In 2018 he was 74 years old and was in charge of putting into operation the 16 millimeter projection equipment treasured by the CPC. It happened as part of the film club event in Foreground.
The truck that will roll this summer is Alberto Sedeño's car, Camagüey's researcher Armando Pérez-Padrón confirmed to Adelante Digital: “that truck exists because of him, for a long time, around 70 years old, he not only lived sheltered here, assisted in the nourished by the kindness of María Mercedes, then director of the Vicentina de la Torre Academy of Art, but she maintained the vehicle with her own efforts, the mechanics, the bodywork and painting, she gave it sandpaper with ciforé stones, she traveled to Havana to ask Icaic for help for tires and batteries, etc.”
Another famous projectionist is Rafael Hernández. In 1975 his mobile cinema was chosen for an exhibition of achievements of the Revolution at the Cuba Pavilion. "There his team was praised by Raúl Castro, then minister of the FAR, and he commented how good it would be to take one of those cars to Angola. In a few days, Rafael and his truck were mounted on a ship, heading to Angolan lands," Pérez-Padrón added.
He further claims that the last prints of 16 mm film were received in 1988, and that by 1991, the restrictions of the Special Period affected the fuel for mobile cinema. However, “the vault of 16 mm films that we treasured for years here is the only one preserved in the country.”

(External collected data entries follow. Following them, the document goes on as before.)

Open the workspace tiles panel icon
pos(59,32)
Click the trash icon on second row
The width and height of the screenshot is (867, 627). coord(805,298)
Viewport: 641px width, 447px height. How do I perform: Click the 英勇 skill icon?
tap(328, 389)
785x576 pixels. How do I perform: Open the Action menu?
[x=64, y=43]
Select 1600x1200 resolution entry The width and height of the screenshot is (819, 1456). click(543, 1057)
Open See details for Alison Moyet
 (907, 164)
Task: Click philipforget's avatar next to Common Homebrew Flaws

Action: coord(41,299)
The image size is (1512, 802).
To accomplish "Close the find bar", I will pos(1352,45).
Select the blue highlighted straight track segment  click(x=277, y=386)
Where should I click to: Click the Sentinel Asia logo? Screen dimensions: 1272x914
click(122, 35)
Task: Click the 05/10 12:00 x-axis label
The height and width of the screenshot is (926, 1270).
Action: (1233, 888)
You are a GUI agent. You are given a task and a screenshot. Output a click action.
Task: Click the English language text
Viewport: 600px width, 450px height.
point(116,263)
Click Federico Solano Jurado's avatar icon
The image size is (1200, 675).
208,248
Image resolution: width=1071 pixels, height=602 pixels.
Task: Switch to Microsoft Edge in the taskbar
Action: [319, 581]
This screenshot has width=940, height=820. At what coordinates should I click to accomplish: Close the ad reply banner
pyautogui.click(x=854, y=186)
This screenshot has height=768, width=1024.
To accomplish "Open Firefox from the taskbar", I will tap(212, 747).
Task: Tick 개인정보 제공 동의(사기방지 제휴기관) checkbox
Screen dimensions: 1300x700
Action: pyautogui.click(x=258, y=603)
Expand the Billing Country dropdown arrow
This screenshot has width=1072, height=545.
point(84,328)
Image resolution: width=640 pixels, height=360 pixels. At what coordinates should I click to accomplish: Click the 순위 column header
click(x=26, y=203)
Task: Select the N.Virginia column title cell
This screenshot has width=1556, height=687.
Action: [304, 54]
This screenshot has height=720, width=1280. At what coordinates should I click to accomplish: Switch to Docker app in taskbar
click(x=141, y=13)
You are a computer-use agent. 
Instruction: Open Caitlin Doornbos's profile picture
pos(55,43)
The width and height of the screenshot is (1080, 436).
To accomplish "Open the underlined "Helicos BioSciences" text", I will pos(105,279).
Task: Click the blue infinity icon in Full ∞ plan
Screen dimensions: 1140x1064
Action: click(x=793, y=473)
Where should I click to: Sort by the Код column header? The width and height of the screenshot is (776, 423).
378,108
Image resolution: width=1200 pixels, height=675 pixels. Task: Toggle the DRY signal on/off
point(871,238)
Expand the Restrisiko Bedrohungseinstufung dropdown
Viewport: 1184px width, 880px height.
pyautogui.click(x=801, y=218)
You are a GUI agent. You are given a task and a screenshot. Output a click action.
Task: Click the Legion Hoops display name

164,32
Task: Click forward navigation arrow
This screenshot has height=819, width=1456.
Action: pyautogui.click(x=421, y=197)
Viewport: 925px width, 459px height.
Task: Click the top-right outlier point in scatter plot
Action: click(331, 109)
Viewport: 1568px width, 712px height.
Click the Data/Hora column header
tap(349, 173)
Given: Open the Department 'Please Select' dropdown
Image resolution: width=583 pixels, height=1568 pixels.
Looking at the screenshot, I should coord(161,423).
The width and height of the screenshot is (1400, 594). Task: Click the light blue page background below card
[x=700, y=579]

There are two works about the questioning of its disappearance: As for the first time (2002), made by Waldo Ramírez and Luis A. Guevara, then members of Televisión Serrana; and Immobile (2009), by the young Cienfuegos native Luis Miguel Cruz.
A documentary is pending that pays tribute to the men and women of Camagüey, who for more than 40 years gave life to that generous project, a film project with the truck as the protagonist.